Elsie Kay Hallahan  (born 4 November 1941), commonly known as Kay Hallahan, is a former deputy leader of the Western Australian branch of the Australian Labor Party.

As a member of the Labor Party, she also served as a minister in the Burke, Dowding and Lawrence ministries in Western Australia, and was the first woman ever to sit in both the Western Australian Legislative Assembly and the Western Australian Legislative Council.

She joined the Western Australian Police in 1969 before moving into social work in 1981.  Her social work career included working at the Western Australian Alcohol and Drug Authority.

At the 1983 election, she won one of the South-East Metropolitan Province seats in the Western Australian Legislative Council. Following the 1986 election, she became a minister in the Burke Ministry, with the portfolios of Community Services, the Family, Youth, the Aged and Women's Interests, and served in similar roles in the Dowding Ministry.
At the 1989 election, with the transition of the Legislative Council to a proportional system of election, she transferred to the East Metropolitan Region.
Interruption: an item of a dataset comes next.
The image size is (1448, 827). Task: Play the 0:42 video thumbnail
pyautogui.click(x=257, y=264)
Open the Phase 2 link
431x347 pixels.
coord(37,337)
With Carmen Lawrence's rise to premier in February 1990, a significant reshuffle saw Hallahan become Minister for Planning, Lands, Heritage and the Arts. On 5 February 1991 she became Minister for Education.

At the 1993 election, she moved to the Legislative Assembly, successfully contesting the seat of Armadale and in doing so replacing Bob Pearce whose career had effectively been ended by the WA Inc royal commission. She served as Deputy Opposition Leader from February 1993 until October 1994. She retired from parliament at the 1996 election, being succeeded by Alannah MacTiernan (who had also succeeded her in the East Metropolitan seat in the Council in 1993).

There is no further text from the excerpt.